Nada disso. O político, uma vez eleito, ao contrário do que é comum assistir-se, não passa a ser um cidadão que adquire privilégios em função do cargo que vai ocupar. É exactamente o contrário. Os eleitos nunca deixam de ser cidadãos e, dado que foram escolhidos por estes para os representar, aumentam as suas responsabilidades públicas perante os eleitores, de quem, afinal, passam a ser representantes. É por força dos eleitores que os eleitos ocupam os cargos e é pela responsabilidade pública assumida que, mais do que beneficiarem pessoalmente da eleição, têm mais obrigações perante quem os elegeu. Mais não fosse e, para se sentirem a isso sujeitos, bastaria o poder que lhes é conferido para decidirem em nosso nome.

É por isso que, peregrinos de ideias não consensuais, defendemos , há muito, que, no mínimo, deveria existir uma escola para formação de dirigentes políticos, particularmente de autarcas.

Tentemos ser mais claros por via de uma comparação. O director de uma escola, para o ser e para gerir recursos humanos sempre de poucas centenas e recursos financeiros mínimos, uma vez que os salários consomem obrigatoriamente o grosso da despesa corrente, para além de ter de possuir um curso superior que lhe permita ser professor, é obrigado a ter formação específica no âmbito da administração escolar, coisa que representa tanto como outro curso superior e só depois disso está habilitado a concorrer ao cargo. Para chegar lá tem ainda de se sujeitar a eleições entre pares. Isto é o que se exige para dirigir uma escola, universo que, no seu conjunto, raramente ultrapassa as 2.000 pessoas.

E para gerir um concelho ou uma freguesia que habilitações específicas se exigem a quem se candidata? Nenhumas. Em muitos casos, e o país tem imensos exemplos, bastam umas coroas e a prática cacique, tantas vezes reduzida à promessa de dar emprego à clientela partidária ou até à oferta de um simples electrodoméstico. Basta isto para, tantas vezes arbitrariamente, gerirem milhões de euros que não são deles, e, tantas vezes, decidirem o nosso futuro ou, pelo menos, interferirem nele.

Quantos dos nossos autarcas se deram ao trabalho de fazer um curso de administração autárquica? Ou outra coisa qualquer que lhes desse competências específicas para exercerem os seus cargos? Devem contar-se pelos dedos no país inteiro.

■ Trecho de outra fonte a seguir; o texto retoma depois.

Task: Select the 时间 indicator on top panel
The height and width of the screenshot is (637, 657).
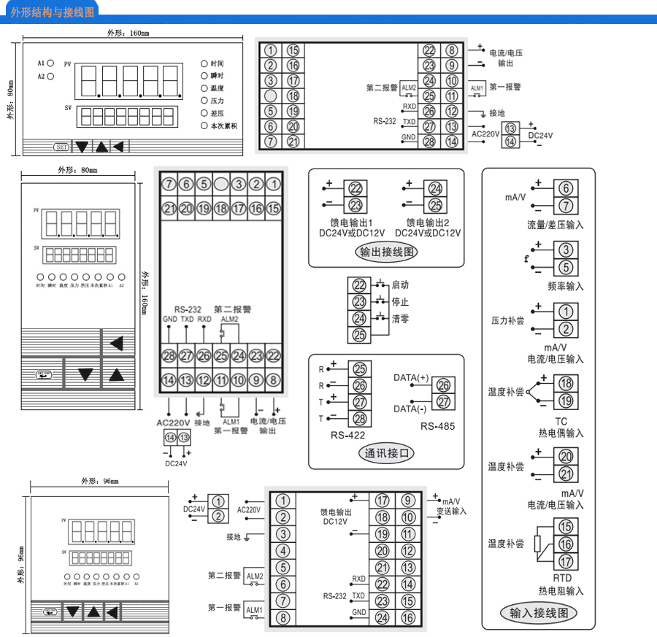Action: point(205,64)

Dir-se-á que uma ideia destas é castradora dos direitos democráticos, mas existirá maior capadura do que esta submissão, este nacional “lambebotismo”, que todos os dias mata a democracia?

Temos a certeza, sem medo de sermos desmentidos, de que muitos dos autarcas eleitos estão longe de conhecer os seus direitos e deveres. Aliás, os exemplos que mais conhecemos, mostram-nos que, uma vez no cargo, muitos dos eleitos avocam logo para si todos os direitos que acham que têm, e, muitas vezes vão além do que a lei permite.

Um exemplo simples para se perceber bem e para evitarmos a enunciação exaustiva e exasperante dos abusos que diariamente cometem: ter um motorista e uma viatura pública para ir buscar o presidente da câmara ou o vereador à sua residência para os trazer ao seu local de trabalho não está consignado em lei alguma. São mordomias de que os eleitos se apropriam e perante as quais que os eleitores condescendem. Ou, nós, cidadãos de pleno direito como qualquer presidente da câmara, também temos direito a ser levados para o trabalho? Juntássemos estes a tantos outros privilégios indevidamente e abusivamente usados pelos detentores de cargos públicos e, no fim, somaríamos tanto que, gastos onde deviam ser gastos, nem os servidores do  Serviço Nacional de Saúde se queixariam da falta de recursos nem os utentes/doentes veriam as suas cirurgias adiadas ad eternum.